Work required:
When you reach the line that contains "Click the browser reload button", give it back exactly along with each line after it to the end of the entries; skip any pictures.

Given records:
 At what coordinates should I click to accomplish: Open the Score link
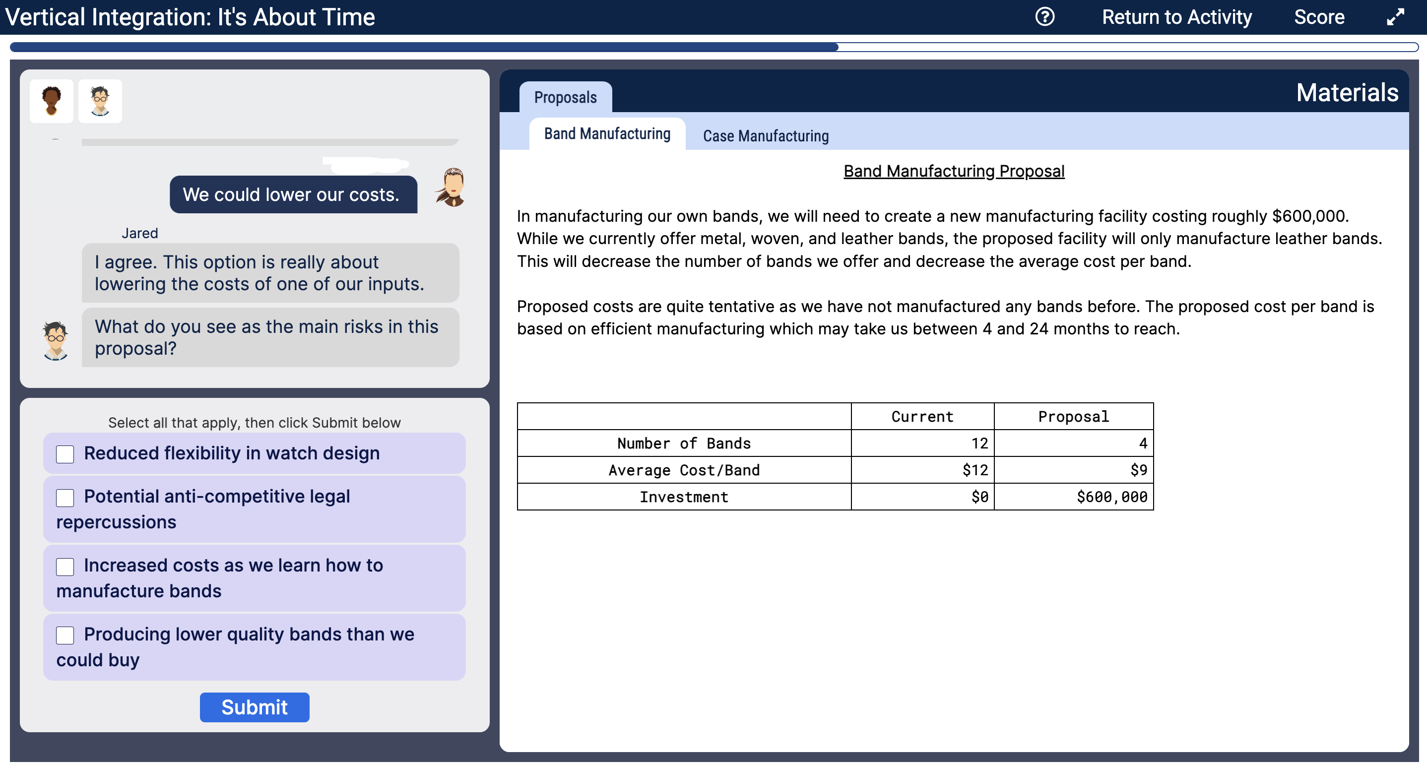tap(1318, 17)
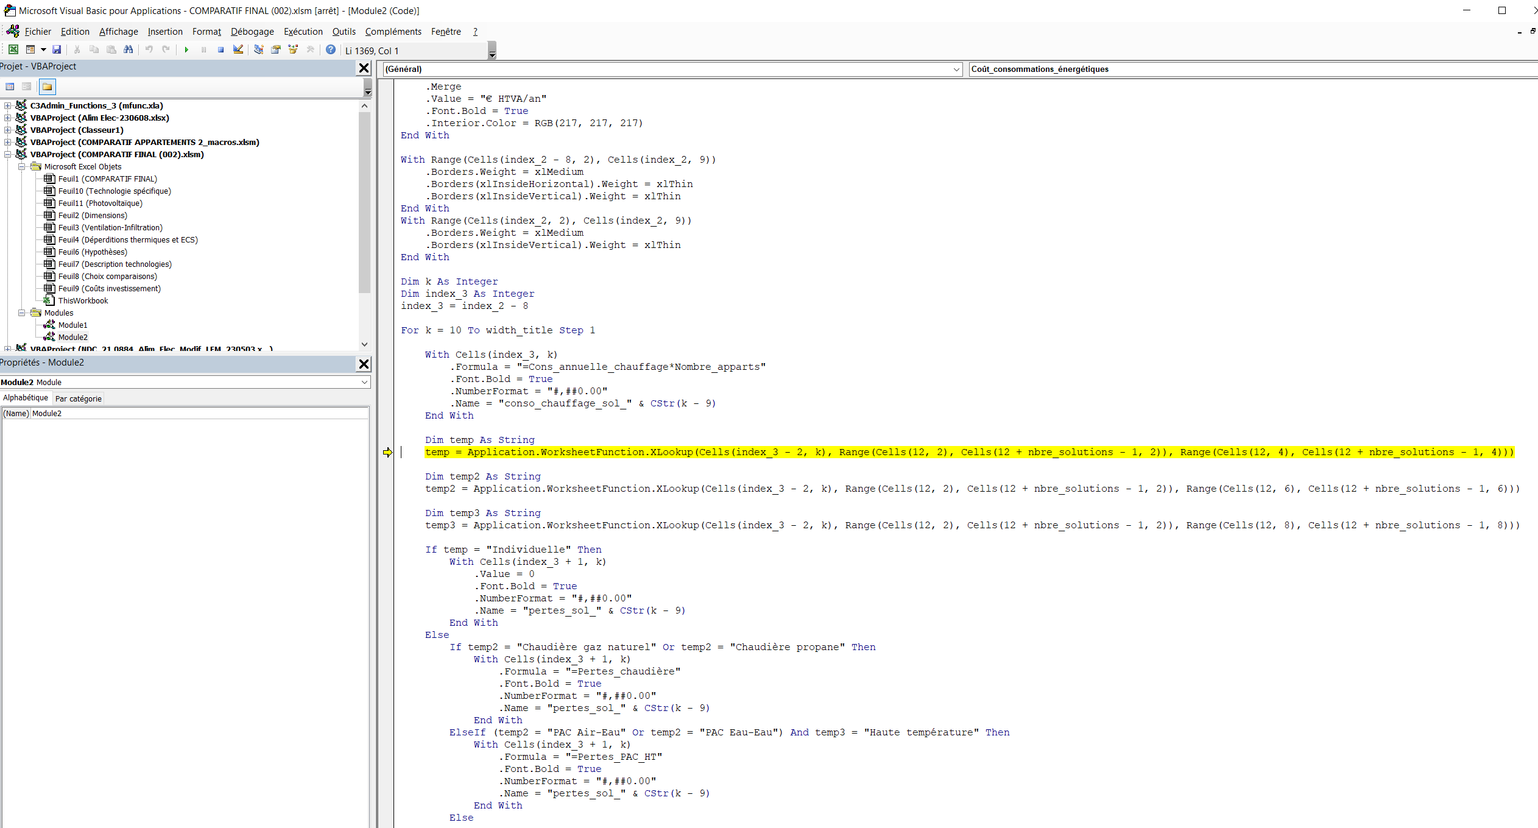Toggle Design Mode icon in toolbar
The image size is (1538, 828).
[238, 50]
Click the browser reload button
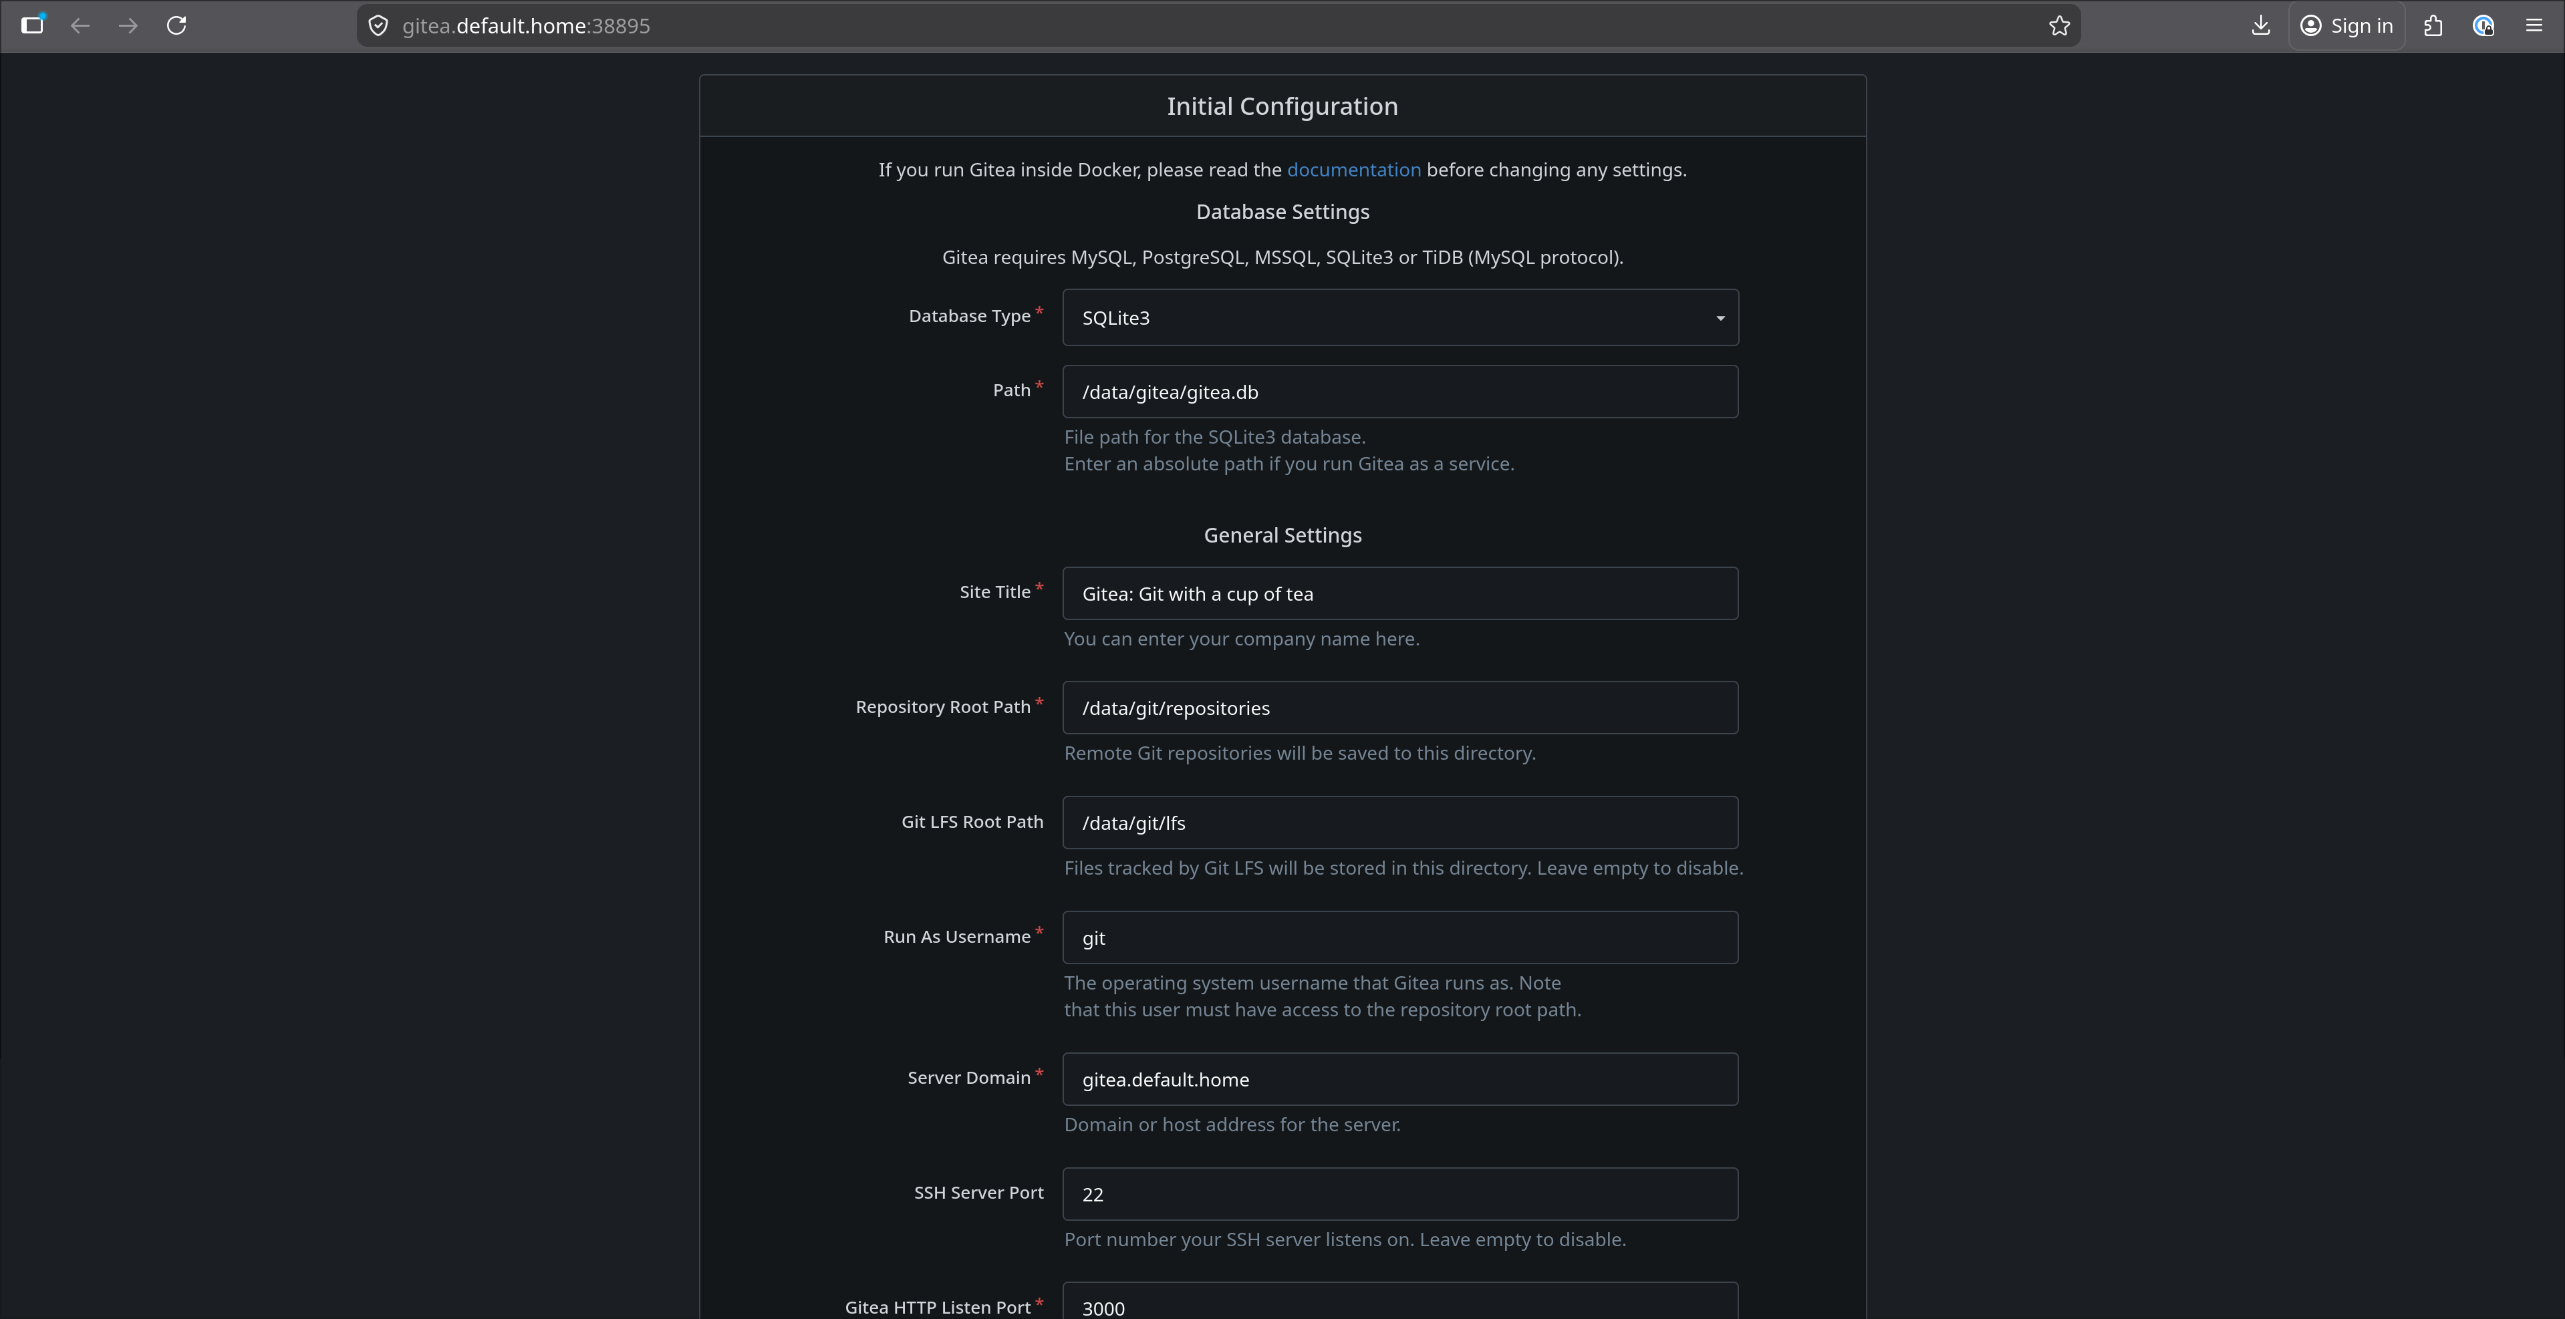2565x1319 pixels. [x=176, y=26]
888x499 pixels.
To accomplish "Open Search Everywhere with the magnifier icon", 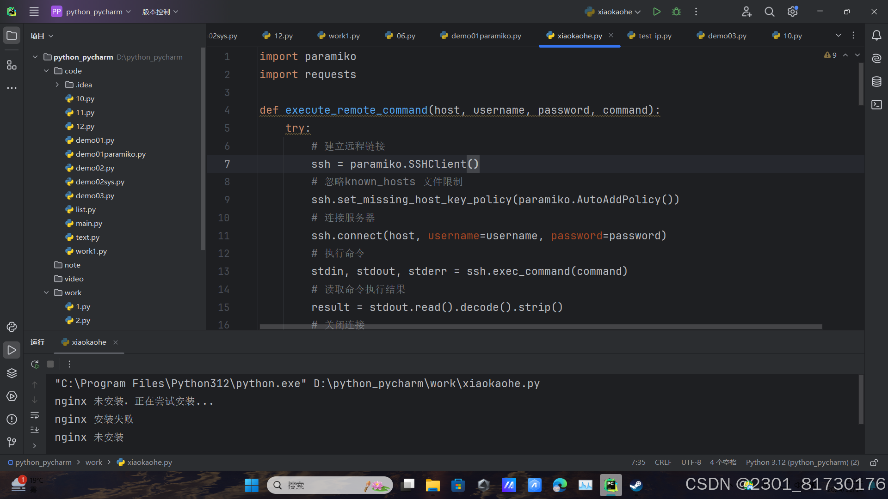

Answer box:
Click the browser reload button
2565x1319 pixels. [x=176, y=26]
888x499 pixels.
To accomplish "Open Search Everywhere with the magnifier icon", 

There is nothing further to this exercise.